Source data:
=====

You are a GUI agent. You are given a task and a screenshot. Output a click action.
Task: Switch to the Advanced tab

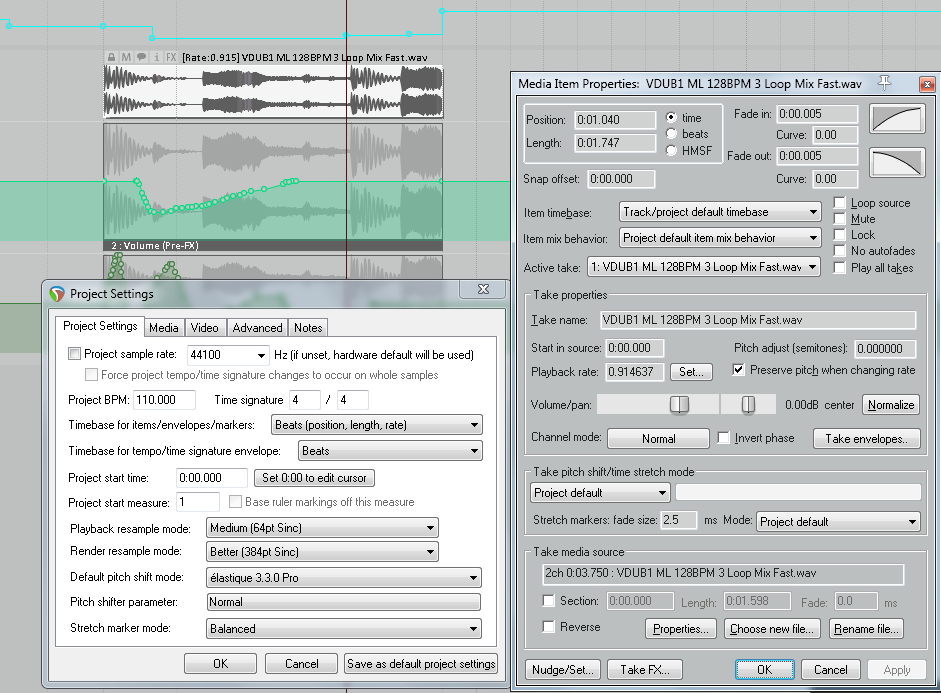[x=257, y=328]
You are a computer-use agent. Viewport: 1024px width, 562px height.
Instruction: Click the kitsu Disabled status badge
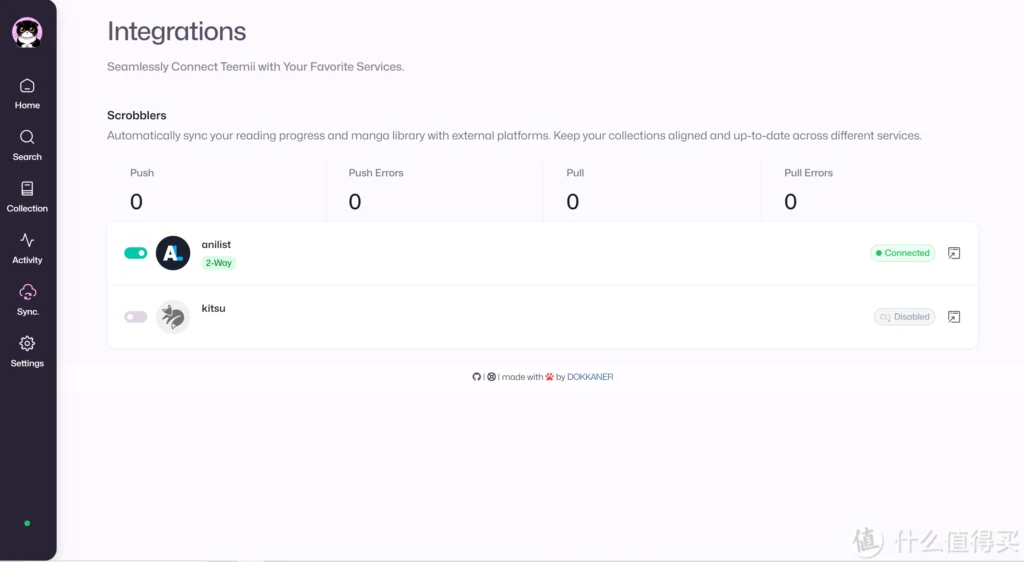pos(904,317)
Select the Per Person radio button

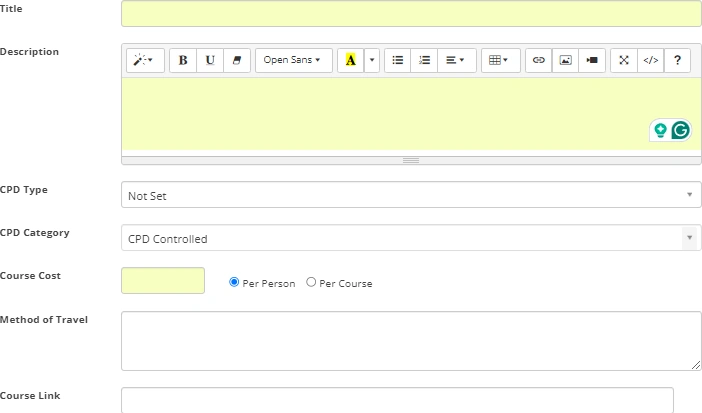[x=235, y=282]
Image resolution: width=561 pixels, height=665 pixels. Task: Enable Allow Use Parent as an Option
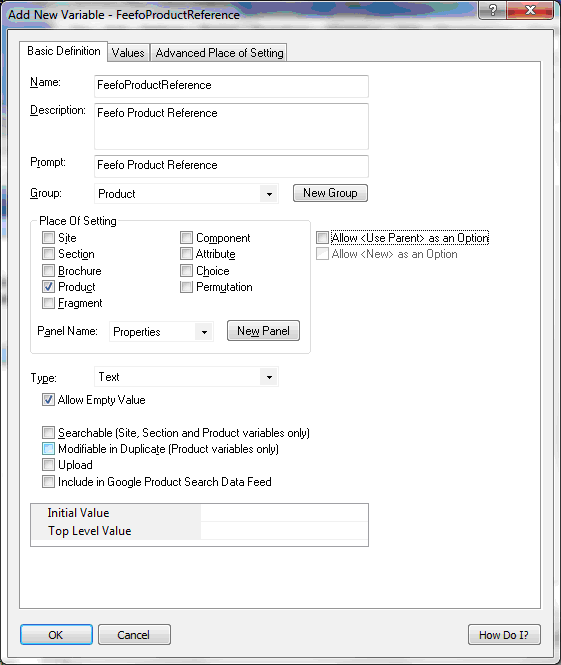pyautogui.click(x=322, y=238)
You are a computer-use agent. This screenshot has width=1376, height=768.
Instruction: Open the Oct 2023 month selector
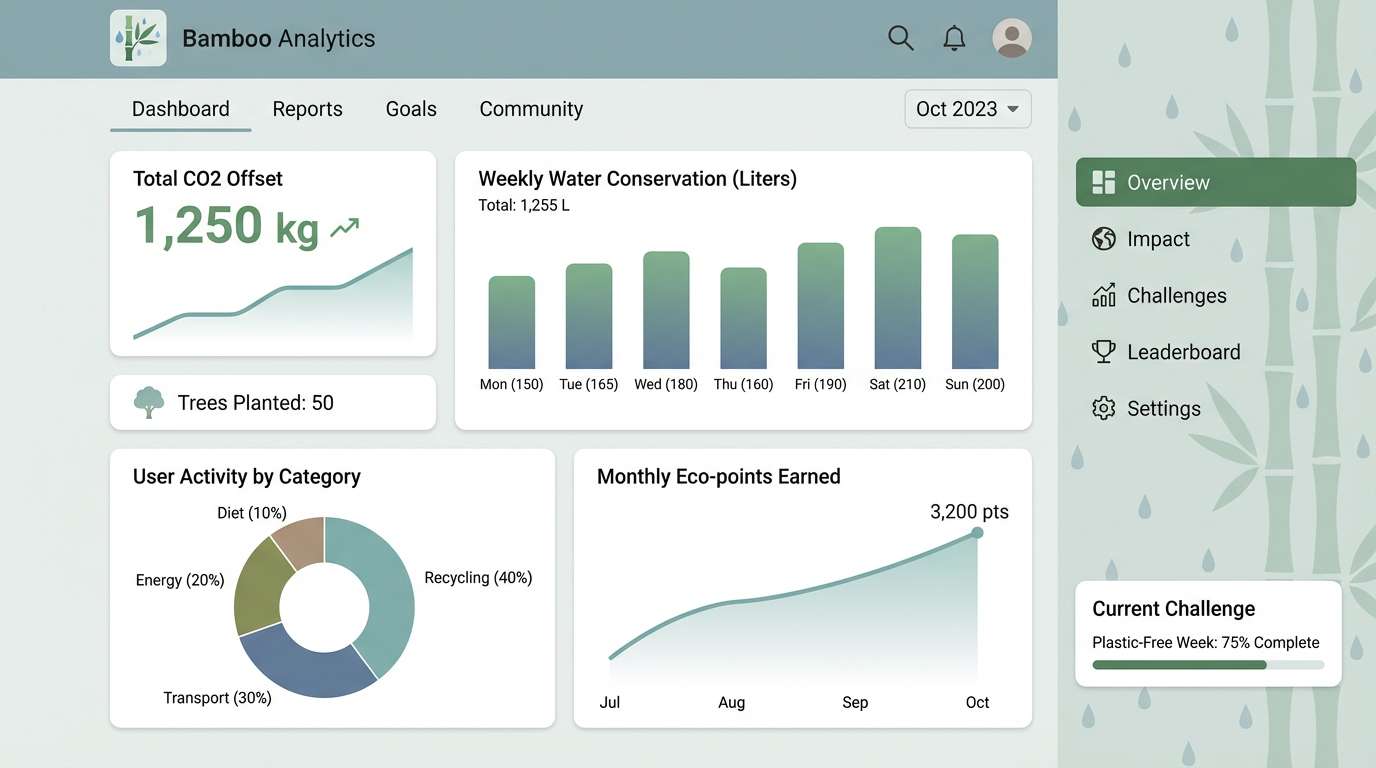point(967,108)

=====

▶ _What you are asked to do_
Each entry, word for word, belongs in your answer; each picture does not.

▶ _Answer section_
You are a GUI agent. You are given a task and a screenshot. Output a click action.
Task: Switch to the Advanced tab

[x=257, y=328]
You are a computer-use agent. Viewport: 1024px width, 562px height.
Instruction: Click the kitsu Disabled status badge
pos(904,317)
Select the Per Person radio button

[x=235, y=282]
Image resolution: width=561 pixels, height=665 pixels. Task: Enable Allow Use Parent as an Option
pyautogui.click(x=322, y=238)
You are a computer-use agent. This screenshot has width=1376, height=768.
Instruction: Open the Oct 2023 month selector
point(967,108)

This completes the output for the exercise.